Re-render is not triggered on secret value change

[vkruoso]

When changing the zip file in the secret that is mounted in the asterisk-config volume, it does not detect it and re-renders the template. This makes it hard to have dynamic configuration except from the already implemented reactivity based on the network changes.

Possible solutions:

• Watch the file system for changes on the mounted secret and re-renders the full config and overwrite the original (this have a drawback of taking some time, depending on the cluster, to update due to https://kubernetes.io/docs/concepts/configuration/secret/#mounted-secrets-are-updated-automatically)
• Watch for secret changes via k8s API and trigger the re-render the same way

[Ulexus]

Yeah, I've been meaning to do that before. It should be watching the Secret for changes.

[vkruoso]

Given that the mounted secret may take some time to take effect, watching the secret only have value if the we have RBAC that allow the process to read the secret contents. Do you think this is a good approach or the file system approach is better despite the delay?

I'm willing to open a PR for it.

[Ulexus]

For me, I'd just exit the execution of asterisk-config and let kubernetes recreate the container with the updated Secret. That, then, would not require any special RBAC. That is, admittedly, somewhat ugly, since that will register a restart of the container.

An optional RBAC for reading the Secret would be fine, to avoid the restart, but I wouldn't want it to be a mandatory default.

Please feel free to PR, thanks!

[vkruoso]

Did hack it real quick here the restart when the file changes. It works great. This also simplifies something: to deterministically re-render the config, we need to start from scratch: actually removing the current asterisk config from the exportDir, extract everything again and so on. I'll keep it like this for a while, but will attempt to implement the watcher later. Thanks for the hack idea.

[vkruoso]

I've got an implementation, but I'm is struggling with the kubetemplate dependency on github.com/ericchiang/k8s. That is an old library (and looks like it is not maintained anymore) and the watcher I've implemented uses the standard kubernetes client-go library. Do you feel it would be better to make the change on kubetemplate or adapt to use the old watcher?

[vkruoso]

I've got an implementation, but I'm is struggling with the kubetemplate dependency on github.com/ericchiang/k8s. That is an old library (and looks like it is not maintained anymore) and the watcher I've implemented uses the standard kubernetes client-go library. Do you feel it would be better to make the change on kubetemplate or adapt to use the old watcher?

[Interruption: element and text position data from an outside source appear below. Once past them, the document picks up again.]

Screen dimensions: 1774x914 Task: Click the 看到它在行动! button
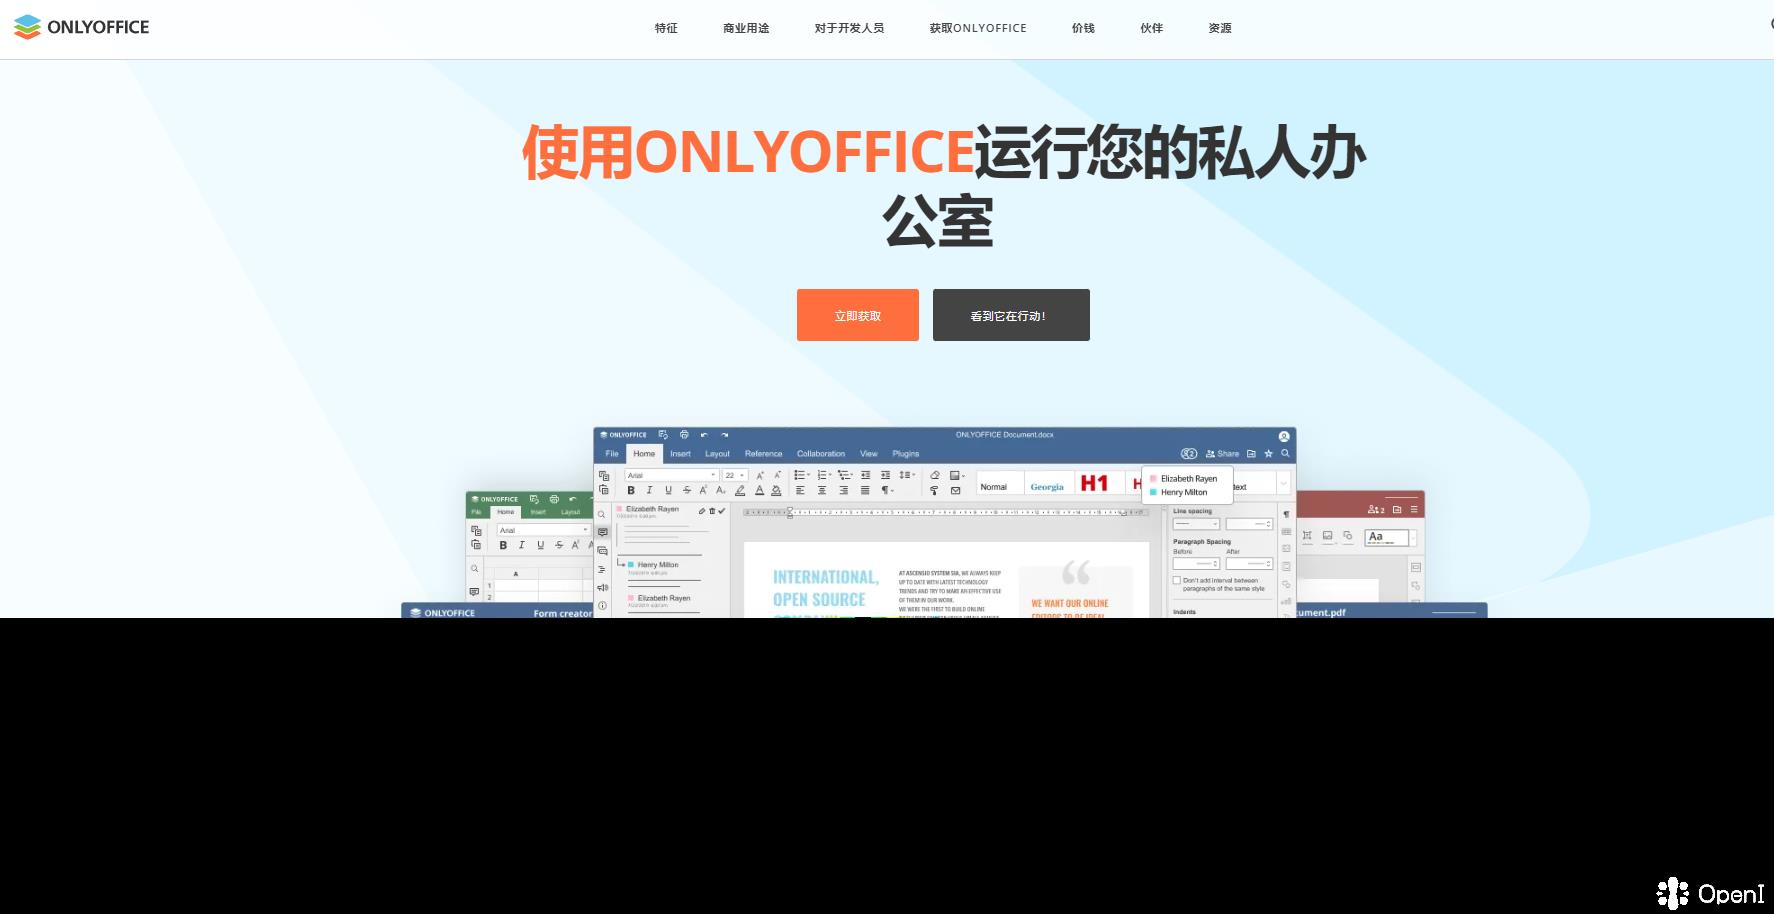1010,315
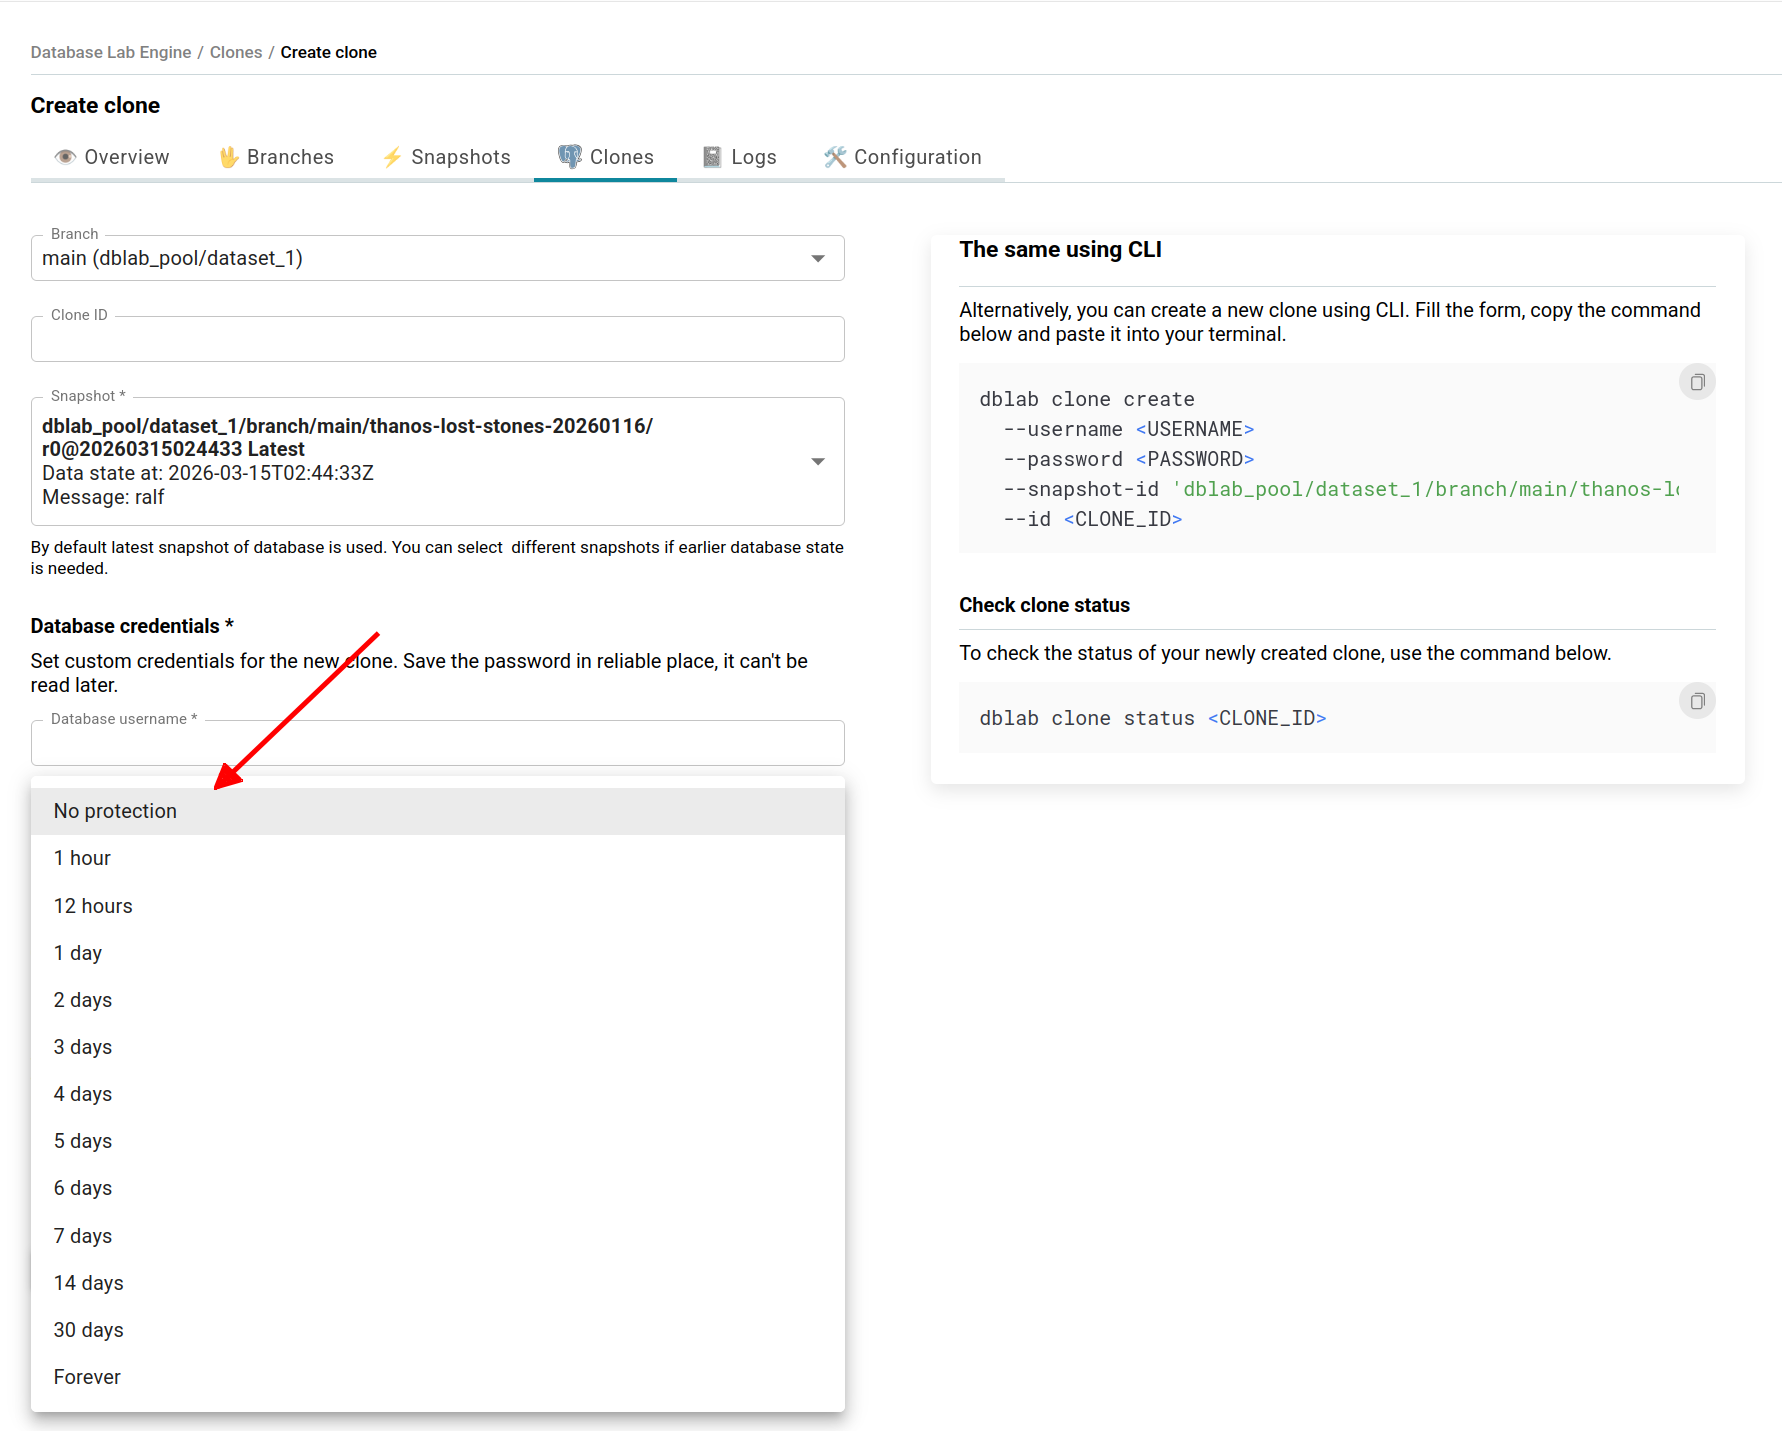Click the Branches hand icon
This screenshot has width=1782, height=1431.
click(228, 157)
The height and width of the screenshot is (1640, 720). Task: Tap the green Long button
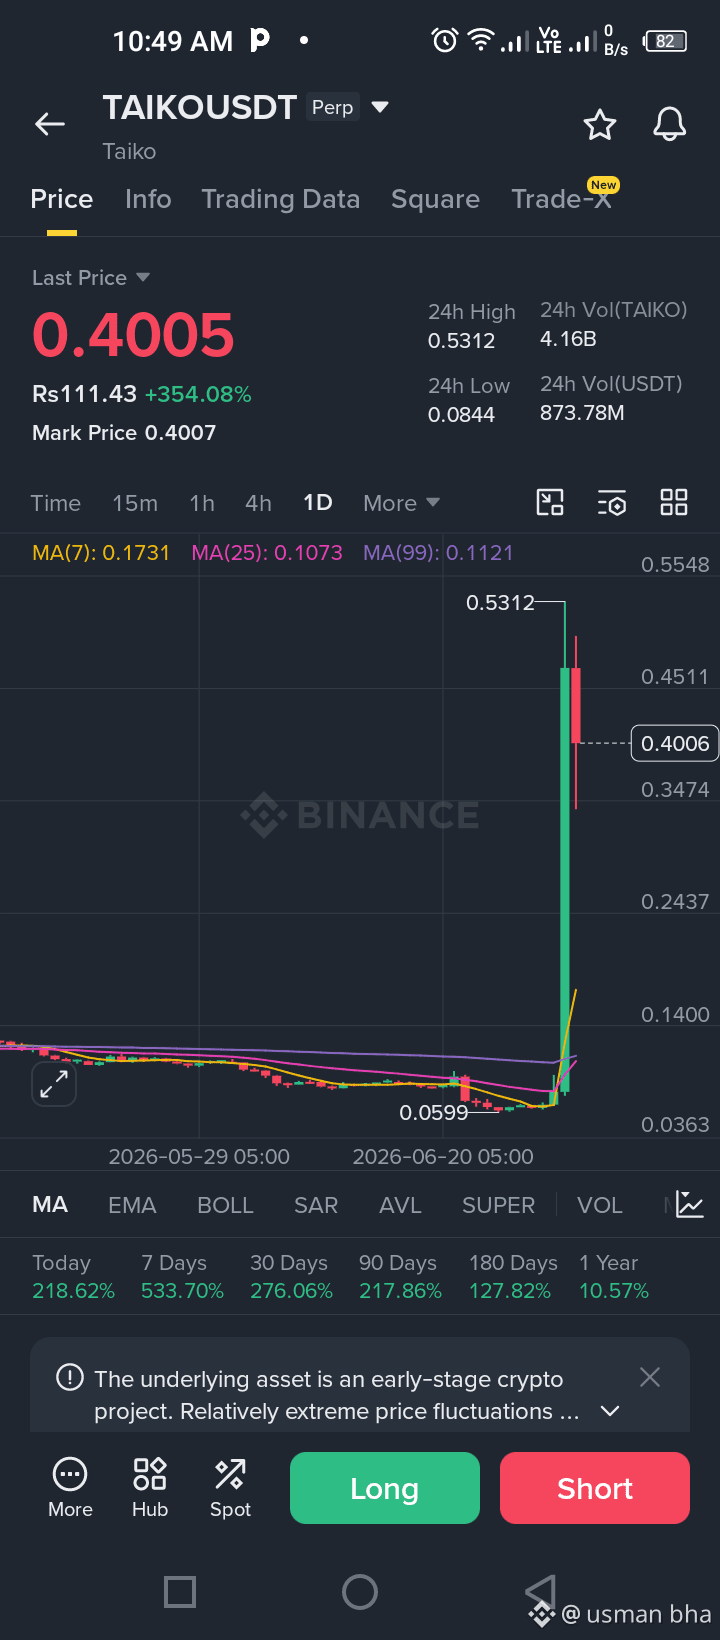[385, 1488]
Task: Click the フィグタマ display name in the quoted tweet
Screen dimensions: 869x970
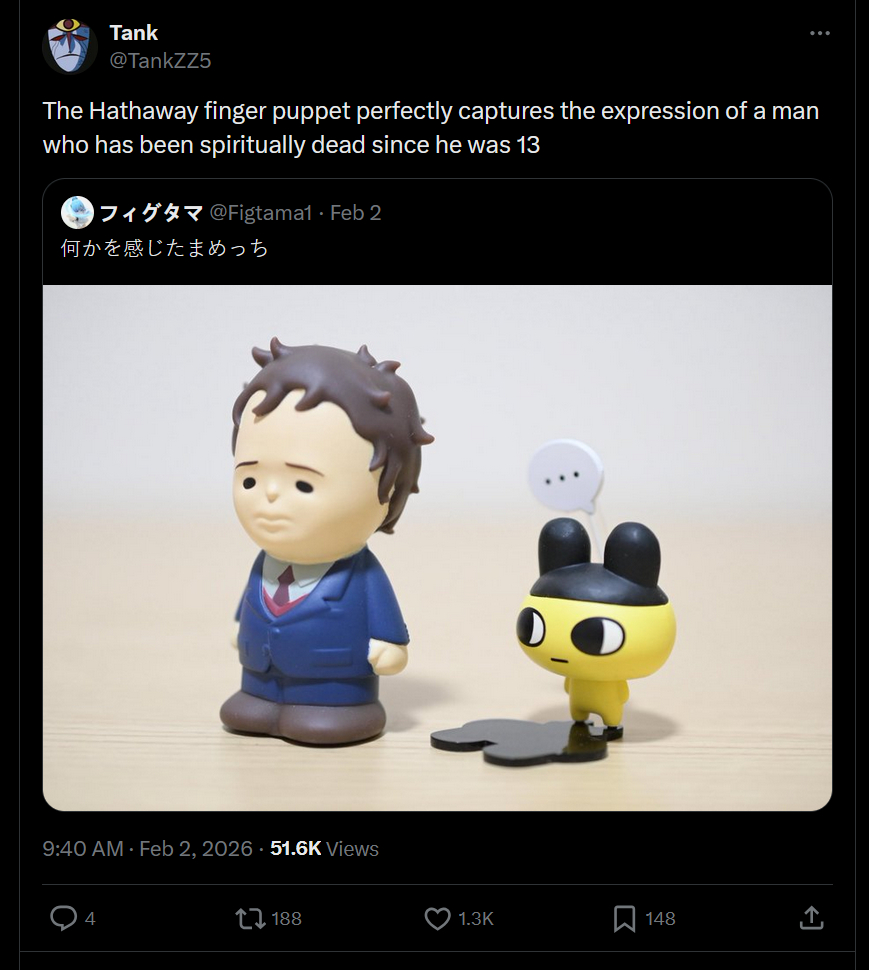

I went on the easier path: using kubetemplate. I just had to add support to watch/get a binary secret, as the current method only works for strings. Please let me know if I'm missing something. I'm already using this internally.

[Ulexus]

Yeah, I need to get off the ericciang/k8s client. Before the client was split from the kubernetes core, it was much faster and lighter weight. Now, there isn't really a need for it. I'll make another issue to handle that.

[vkruoso]

Hey! Long time. Do you plan to have the PR merged or should we take another approach?

[vkruoso]

@Ulexus I've updated the PR #9 based on the most recent improvements. It has been running for a few days without any issues for us. Also, the #12 is a requirement as the current docker build it not working (at least for me).